* [WHAT TO PRODUCE]: Emit an exact copy of the lines running from the start of the records to the line containing "The height and width of the screenshot is (472, 641).", both included.

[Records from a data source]

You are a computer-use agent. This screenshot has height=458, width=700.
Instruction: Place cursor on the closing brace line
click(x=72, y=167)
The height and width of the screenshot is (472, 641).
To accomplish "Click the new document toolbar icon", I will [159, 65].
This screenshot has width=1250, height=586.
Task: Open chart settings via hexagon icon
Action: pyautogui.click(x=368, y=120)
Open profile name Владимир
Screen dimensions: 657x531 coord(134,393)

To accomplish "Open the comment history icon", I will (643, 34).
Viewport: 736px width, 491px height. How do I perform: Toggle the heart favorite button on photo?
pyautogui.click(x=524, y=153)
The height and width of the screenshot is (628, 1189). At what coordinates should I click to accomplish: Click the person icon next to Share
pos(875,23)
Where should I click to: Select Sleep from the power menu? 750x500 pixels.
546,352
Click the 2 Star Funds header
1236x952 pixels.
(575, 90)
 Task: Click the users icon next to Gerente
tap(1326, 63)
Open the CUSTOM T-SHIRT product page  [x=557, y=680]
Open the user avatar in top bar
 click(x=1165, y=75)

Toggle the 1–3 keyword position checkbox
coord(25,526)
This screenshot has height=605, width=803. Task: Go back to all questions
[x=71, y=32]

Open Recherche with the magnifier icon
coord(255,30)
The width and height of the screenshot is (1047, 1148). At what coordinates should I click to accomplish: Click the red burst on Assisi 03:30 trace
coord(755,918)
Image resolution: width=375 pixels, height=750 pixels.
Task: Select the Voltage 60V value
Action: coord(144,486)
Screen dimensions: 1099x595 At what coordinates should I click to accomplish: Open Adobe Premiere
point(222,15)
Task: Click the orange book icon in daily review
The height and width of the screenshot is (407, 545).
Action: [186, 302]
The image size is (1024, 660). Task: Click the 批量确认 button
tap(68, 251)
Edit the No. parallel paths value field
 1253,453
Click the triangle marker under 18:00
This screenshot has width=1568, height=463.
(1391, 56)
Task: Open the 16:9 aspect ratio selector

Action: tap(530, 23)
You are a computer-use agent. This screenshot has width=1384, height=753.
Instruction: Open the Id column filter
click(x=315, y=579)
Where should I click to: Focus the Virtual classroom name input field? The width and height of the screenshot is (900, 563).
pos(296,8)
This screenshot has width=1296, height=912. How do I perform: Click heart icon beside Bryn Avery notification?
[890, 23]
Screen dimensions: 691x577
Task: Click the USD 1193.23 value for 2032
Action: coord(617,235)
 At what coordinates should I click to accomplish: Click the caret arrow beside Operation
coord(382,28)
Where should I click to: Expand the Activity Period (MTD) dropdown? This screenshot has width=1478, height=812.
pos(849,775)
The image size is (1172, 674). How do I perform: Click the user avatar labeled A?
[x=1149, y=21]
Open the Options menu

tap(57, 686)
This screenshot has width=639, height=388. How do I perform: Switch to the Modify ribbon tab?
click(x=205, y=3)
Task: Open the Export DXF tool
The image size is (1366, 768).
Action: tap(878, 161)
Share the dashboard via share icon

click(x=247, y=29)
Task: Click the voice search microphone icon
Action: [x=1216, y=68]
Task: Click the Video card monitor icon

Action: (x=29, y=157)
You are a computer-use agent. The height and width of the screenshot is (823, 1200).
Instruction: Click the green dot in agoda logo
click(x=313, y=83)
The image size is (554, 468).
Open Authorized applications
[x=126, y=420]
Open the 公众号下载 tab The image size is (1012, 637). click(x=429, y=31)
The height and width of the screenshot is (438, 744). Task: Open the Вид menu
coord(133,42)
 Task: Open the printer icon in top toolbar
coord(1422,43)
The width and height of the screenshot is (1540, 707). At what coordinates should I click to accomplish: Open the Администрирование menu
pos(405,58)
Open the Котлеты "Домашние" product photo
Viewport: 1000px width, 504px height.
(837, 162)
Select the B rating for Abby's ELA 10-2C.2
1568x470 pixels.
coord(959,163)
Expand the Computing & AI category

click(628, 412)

* [TASK ANSWER]:
You are a computer-use agent. This screenshot has height=458, width=700.
Instruction: Place cursor on the closing brace line
click(x=72, y=167)
The height and width of the screenshot is (472, 641).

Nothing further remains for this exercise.